Goal » Copy the lines of the material below without any change, starting at the line that contains "Brožury & Prospekty (928, 139)" and ending with the last line of the material.

[Item coordinate data]
::::::
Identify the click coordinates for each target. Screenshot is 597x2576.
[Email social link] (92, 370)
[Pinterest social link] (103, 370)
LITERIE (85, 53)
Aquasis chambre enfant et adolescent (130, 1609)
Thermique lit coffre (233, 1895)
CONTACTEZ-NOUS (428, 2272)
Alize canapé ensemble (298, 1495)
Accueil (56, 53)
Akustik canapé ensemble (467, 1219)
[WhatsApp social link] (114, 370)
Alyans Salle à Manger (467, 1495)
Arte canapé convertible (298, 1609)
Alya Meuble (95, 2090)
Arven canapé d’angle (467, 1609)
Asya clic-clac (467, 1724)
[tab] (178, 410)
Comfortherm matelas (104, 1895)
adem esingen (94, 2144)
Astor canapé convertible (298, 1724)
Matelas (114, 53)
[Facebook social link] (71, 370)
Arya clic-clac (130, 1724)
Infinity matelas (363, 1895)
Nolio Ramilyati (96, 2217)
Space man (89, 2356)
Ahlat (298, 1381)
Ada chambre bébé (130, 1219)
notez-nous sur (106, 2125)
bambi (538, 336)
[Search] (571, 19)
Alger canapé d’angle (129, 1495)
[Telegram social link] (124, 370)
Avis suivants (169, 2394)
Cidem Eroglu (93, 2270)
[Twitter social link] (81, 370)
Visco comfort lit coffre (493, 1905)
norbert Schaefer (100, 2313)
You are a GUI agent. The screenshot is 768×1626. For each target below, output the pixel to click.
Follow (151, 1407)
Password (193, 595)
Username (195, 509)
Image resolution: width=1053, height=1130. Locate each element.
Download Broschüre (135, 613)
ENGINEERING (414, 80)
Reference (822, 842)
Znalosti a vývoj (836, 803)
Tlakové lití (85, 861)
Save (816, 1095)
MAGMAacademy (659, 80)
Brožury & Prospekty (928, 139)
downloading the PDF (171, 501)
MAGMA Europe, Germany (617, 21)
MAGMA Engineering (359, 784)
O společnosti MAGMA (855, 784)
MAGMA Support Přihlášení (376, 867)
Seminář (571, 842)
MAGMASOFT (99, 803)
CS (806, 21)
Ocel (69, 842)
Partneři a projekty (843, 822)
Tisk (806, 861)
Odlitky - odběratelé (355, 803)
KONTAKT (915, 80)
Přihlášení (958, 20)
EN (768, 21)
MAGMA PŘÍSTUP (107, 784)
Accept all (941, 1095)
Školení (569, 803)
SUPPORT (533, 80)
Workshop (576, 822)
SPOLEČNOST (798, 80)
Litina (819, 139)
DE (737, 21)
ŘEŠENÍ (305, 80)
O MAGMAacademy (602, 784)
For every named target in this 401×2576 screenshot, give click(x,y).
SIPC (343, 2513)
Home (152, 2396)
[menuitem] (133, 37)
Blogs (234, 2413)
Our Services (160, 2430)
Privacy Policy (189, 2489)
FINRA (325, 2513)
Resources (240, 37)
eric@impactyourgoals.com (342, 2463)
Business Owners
::::::
Result for this exercise »
Brožury & Prospekty (928, 139)
downloading the PDF (171, 501)
MAGMA Europe, Germany (617, 21)
MAGMA Engineering (359, 784)
O společnosti MAGMA (855, 784)
MAGMA Support Přihlášení (376, 867)
Seminář (571, 842)
MAGMASOFT (99, 803)
CS (806, 21)
Ocel (69, 842)
Partneři a projekty (843, 822)
Tisk (806, 861)
Odlitky - odběratelé (355, 803)
KONTAKT (915, 80)
Přihlášení (958, 20)
EN (768, 21)
MAGMA PŘÍSTUP (107, 784)
Accept all (941, 1095)
Školení (569, 803)
SUPPORT (533, 80)
Workshop (576, 822)
SPOLEČNOST (798, 80)
Litina (819, 139)
DE (737, 21)
ŘEŠENÍ (305, 80)
O MAGMAacademy (602, 784)
For every named target in this 401×2576 screenshot, give click(x,y).
SIPC (343, 2513)
Home (152, 2396)
[menuitem] (133, 37)
Blogs (234, 2413)
Our Services (160, 2430)
Privacy Policy (189, 2489)
FINRA (325, 2513)
Resources (240, 37)
eric@impactyourgoals.com (342, 2463)
Business Owners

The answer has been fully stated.